[ZIEL] Geben Sie an, wessen Ruf Michaela Tiedt-Quandt laut dem Text über die Schönower Heide aufzuspüren hofft.

[TEXTABSCHNITT]
*****

Die Heidefrau

In der Schönower Heide am Aussichtsturm. Foto: Lutz Reinhardt
In der Schönower Heide am Aussichtsturm.
Foto: Lutz Reinhardt

Dort, wo der Ziegenmelker in die Nacht flattert und eindringlich sein Quirooquirooquiroorri knarrt, schöpft sich das lange zerschossene Land aus der Natur neues Leben. Auch sehr seltenes, wie die Glattschlage oder den Ziegenmelker. Michaela Tiedt-Quandt führt auf Wunsch Naturfreunde in die Schönower Heide, hoffend, den Ruf der drosselartigen Nachtschwalbe aufzuspüren. Wenn, dann tönt er stundenlang in die Abenddämmerung. Bei aufsteigendem Vollmond betört das Bild alle Sinne.

*****

Datensätze zur Lage von Wörtern und Elementen:
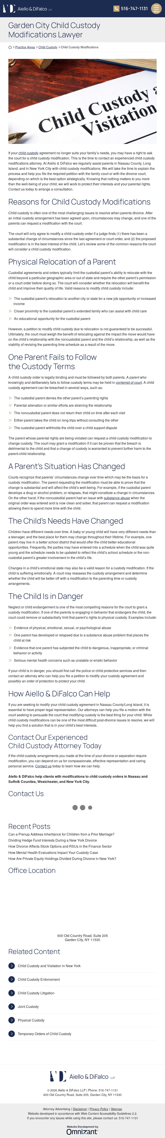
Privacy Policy (99, 1109)
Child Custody (47, 47)
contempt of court (129, 382)
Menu (156, 11)
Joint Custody (28, 1006)
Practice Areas (25, 47)
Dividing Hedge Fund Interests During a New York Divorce (52, 840)
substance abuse (117, 497)
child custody (28, 152)
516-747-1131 (134, 8)
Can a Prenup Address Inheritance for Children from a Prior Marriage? (61, 834)
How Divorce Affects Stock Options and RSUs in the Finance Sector (60, 846)
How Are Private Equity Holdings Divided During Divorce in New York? (62, 858)
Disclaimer (80, 1109)
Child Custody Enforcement (39, 979)
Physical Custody (31, 1020)
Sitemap (116, 1109)
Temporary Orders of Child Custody (44, 1033)
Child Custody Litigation (36, 992)
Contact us (43, 765)
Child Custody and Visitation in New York (49, 965)
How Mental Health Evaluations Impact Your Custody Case (53, 852)
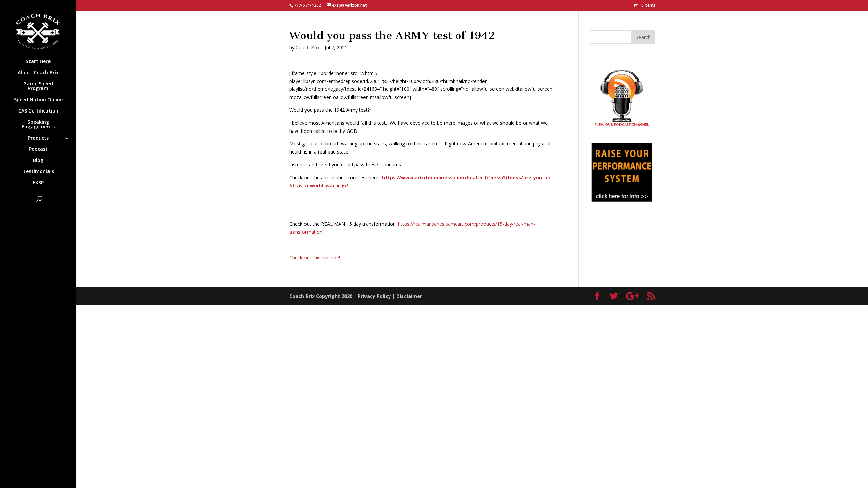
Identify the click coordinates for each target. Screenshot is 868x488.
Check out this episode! (314, 257)
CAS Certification (38, 111)
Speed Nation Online (38, 100)
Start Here (38, 61)
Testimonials (38, 172)
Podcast (38, 149)
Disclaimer (409, 296)
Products (38, 138)
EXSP (38, 183)
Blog (38, 160)
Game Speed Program (38, 86)
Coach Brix (307, 47)
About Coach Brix (38, 73)
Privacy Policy (374, 296)
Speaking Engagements (38, 125)
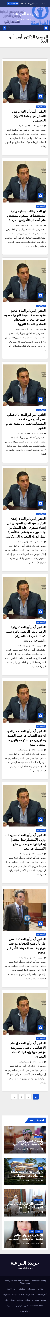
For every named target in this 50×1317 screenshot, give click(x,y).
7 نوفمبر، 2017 (37, 433)
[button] (9, 28)
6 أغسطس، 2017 (36, 542)
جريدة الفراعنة (25, 13)
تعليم (6, 1300)
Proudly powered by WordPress (17, 1281)
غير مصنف (39, 1231)
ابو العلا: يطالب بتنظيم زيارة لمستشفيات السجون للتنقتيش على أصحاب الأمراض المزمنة (26, 215)
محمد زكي (32, 1289)
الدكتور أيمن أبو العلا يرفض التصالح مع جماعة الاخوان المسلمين (29, 116)
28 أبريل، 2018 (37, 126)
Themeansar (25, 1283)
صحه (37, 1300)
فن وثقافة (29, 1300)
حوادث (21, 1294)
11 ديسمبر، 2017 (36, 329)
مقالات (31, 1231)
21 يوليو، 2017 (37, 854)
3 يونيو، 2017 (38, 1062)
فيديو (26, 1306)
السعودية (10, 1306)
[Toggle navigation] (27, 28)
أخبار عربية (30, 1294)
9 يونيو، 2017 (38, 958)
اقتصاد (40, 1168)
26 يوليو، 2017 (37, 750)
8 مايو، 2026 (35, 1180)
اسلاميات (21, 1289)
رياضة (14, 1294)
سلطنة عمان (38, 1137)
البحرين (19, 1306)
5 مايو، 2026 (35, 1212)
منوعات (20, 1300)
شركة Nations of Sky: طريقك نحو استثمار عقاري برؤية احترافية (26, 1175)
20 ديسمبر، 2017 (36, 225)
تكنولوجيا (6, 1294)
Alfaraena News (36, 1306)
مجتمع (43, 1300)
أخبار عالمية (11, 1289)
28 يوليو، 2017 (37, 646)
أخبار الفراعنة (41, 106)
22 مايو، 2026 (35, 1149)
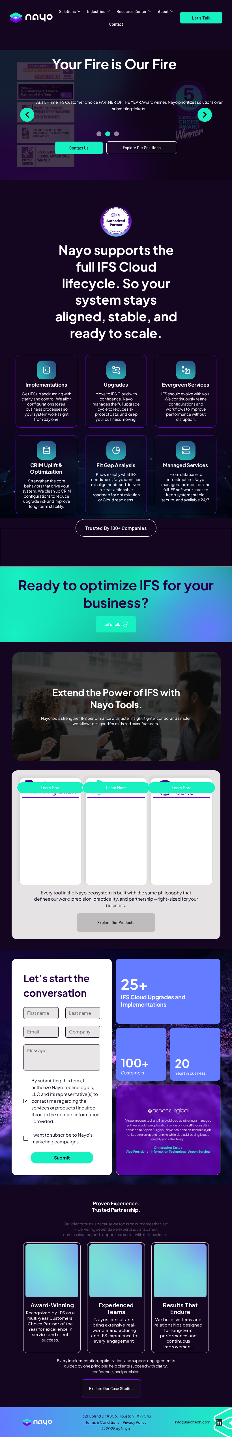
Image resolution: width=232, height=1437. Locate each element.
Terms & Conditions (102, 1422)
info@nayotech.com (192, 1422)
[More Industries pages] (108, 11)
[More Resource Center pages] (149, 11)
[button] (201, 17)
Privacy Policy (135, 1422)
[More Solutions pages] (79, 11)
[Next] (204, 115)
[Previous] (27, 115)
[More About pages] (171, 11)
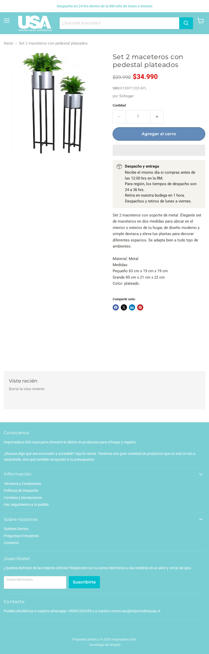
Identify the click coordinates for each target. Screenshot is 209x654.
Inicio (8, 43)
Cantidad (119, 105)
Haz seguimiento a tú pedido (26, 504)
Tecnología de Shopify (105, 645)
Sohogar (126, 96)
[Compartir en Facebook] (116, 307)
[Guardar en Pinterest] (140, 307)
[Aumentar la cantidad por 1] (157, 116)
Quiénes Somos (16, 529)
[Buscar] (186, 23)
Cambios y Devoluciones (23, 498)
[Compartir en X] (124, 307)
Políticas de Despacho (21, 490)
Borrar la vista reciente (26, 389)
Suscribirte (84, 582)
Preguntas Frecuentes (21, 536)
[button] (159, 150)
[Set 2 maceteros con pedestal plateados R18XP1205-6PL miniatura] (11, 169)
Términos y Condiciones (22, 484)
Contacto (11, 543)
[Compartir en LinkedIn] (132, 307)
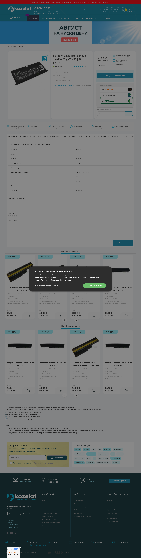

*****

[ANTWORT] Den Ruf der drosselartigen Nachtschwalbe.